Glunder

Blogpost voor Boekblad, oorspronkelijk verschenen op 11 oktober 2013 op Boekblad.nl, als onderdeel van een serie blogs over de Frankfurter Buchmesse.

Of we ons entreebewijs voor de Buchmesse niet meer nodig hebben? Wij zijn niet de enigen die aan het eind van de middag met een koffer op wieltjes richting Hauptbahnhof lopen. Hoeveel zouden er hun ticket afstaan aan liefhebbers die niet via via aan een kaartje kunnen komen, en toch heel graag naar binnen willen? Veel, denk ik. De professionals houden evenveel van boeken als de liefhebbers, en dat schept een band. Natuurlijk gaan ʼt die professionals op de Buchmesse om ‘handel’, maar ik heb toch met veel uitgevers gepraat die mij glunderend hun eigen titels lieten zien. En al even glunderend naar mijn uitleg over een boek uit de brochure luisterden. Vandaag was zo’n dag vol glunder.

Valeria Bergalli van Editoriál minúscula had met uiterste zorg de brochure gelezen en aangestreept waar ze ’t met mij over wilde hebben. En zo zaten we dus ineens over het perspectief in Grûn en minsken, en de humor in De sûnde fan Haitze Holwerda te praten.

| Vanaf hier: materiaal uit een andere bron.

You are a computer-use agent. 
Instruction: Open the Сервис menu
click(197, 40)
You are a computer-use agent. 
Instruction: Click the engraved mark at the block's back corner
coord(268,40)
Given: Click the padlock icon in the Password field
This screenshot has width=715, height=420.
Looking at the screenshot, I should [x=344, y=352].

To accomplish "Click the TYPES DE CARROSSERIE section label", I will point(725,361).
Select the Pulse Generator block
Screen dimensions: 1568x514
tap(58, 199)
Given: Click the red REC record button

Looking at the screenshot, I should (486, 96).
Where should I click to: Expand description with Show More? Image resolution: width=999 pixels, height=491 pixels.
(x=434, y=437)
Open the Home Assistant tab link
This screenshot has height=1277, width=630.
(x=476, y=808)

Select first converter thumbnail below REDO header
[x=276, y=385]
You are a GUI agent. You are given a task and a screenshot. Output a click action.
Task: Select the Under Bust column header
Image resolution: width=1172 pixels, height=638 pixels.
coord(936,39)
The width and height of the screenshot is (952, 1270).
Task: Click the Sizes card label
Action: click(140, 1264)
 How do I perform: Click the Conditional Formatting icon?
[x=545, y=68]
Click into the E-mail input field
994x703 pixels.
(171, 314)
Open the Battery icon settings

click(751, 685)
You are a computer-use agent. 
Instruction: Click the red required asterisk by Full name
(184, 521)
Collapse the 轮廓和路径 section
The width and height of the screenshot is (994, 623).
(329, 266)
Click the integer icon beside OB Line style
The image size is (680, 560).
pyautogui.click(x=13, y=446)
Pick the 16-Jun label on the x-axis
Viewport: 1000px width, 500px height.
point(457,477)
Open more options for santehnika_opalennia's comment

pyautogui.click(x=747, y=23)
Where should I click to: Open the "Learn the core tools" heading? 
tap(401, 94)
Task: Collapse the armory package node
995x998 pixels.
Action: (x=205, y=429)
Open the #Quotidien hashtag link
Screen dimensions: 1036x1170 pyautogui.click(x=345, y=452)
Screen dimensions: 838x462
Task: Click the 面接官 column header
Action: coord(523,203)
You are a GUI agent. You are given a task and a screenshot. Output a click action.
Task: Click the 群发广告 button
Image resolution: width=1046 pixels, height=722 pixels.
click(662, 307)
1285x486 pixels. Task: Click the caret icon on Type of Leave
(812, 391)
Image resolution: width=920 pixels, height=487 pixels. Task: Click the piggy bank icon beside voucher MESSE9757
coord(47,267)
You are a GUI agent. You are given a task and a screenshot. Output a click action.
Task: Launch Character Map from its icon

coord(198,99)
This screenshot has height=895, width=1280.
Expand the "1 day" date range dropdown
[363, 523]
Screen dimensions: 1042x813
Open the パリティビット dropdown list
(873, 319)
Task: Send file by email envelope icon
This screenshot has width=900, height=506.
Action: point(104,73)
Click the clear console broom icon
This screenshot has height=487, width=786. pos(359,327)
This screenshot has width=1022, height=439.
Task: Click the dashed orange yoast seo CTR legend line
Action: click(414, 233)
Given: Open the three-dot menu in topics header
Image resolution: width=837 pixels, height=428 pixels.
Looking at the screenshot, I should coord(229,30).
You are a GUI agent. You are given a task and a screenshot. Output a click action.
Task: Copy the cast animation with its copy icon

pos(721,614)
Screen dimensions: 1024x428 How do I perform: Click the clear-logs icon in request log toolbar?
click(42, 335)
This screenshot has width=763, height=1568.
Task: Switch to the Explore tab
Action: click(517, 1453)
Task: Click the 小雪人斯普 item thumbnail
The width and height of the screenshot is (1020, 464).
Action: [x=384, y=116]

Een gesprek tussen liefhebbers. Maar ook een goede zakenvrouw, deze señora, die met smaak vertelde hoe ze een nieuwe reeks ontwikkelde om van het imago af te komen dat haar uitgeverij alleen in bijzondere internationale klassiekers deed, waar iedereen natuurlijk van dacht dat het niks zou worden. Laat het eerste boek in die nieuwe reeks nu meteen de Pulitzerprijs winnen! Toen we over Leafdedea kwamen te spreken, toverde ze de Franse vertaling te voorschijn. Die had ze zelf vast gekocht en ze was er al in begonnen. De gesprekken met Angelika Schedel van Manesse Verlag en Lena Luzcak van Wagenbach te midden van hun prachtige uitgaven hadden een zelfde soort glans. Ter afwisseling kwam Will Evans van Deep Vellum uit Texas met veel humor en bravoure onze stand binnen stappen. Aan gespreksstof geen gebrek: hij was eens in Oegstgeest geweest en een vriendin van hem ging verhuizen naar Leeuwarden. Als uitgever weet hij precies wat hij wil, en vooral wat hij niet wil. En dan was er nog de belangstelling van Gregor Seferens voor ons plan om ervaren literair vertalers uit te nodigen voor een workshop Fries…  Veel moois, bijna een beetje te veel. Op een zeker moment lijkt het wel genoeg geweest. Maar ja, dat was gisteren ook zo, en toch had ik vandaag niet graag willen missen.

—–

Tot hier was ik gisteravond in de trein gekomen. Inmiddels is het een nacht en een halve dag later en heb ik nog niet veel anders gedaan dan snotteren en niezen. In de trein waren er meer met keelpijn en een verstopte neus. Toevallig allemaal mensen uit het boekenvak. Daar op de Buchmesse was niemand verkouden, immuun wellicht voor zulke banaliteiten door een anders soort koorts. Benauwde warmte of juist koude tocht, zere voeten en vermoeidheid tellen in Frankfurt niet. Eten en drinken ook niet. Tot het tijd is voor een glas wijn of whisky tegen het eind van de middag – een moment dat tot diep in de nacht kan voortduren. Dat zijn de momenten om nieuwe contacten te leggen en oude te bestendigen, tips te krijgen en te geven. Dat kun je dus beter niet missen. De volgende dag zit iedereen weer met iemand aan tafel op de beurs. Je zou het misschien niet zeggen, maar het boekenvak vereist een ijzersterke constitutie!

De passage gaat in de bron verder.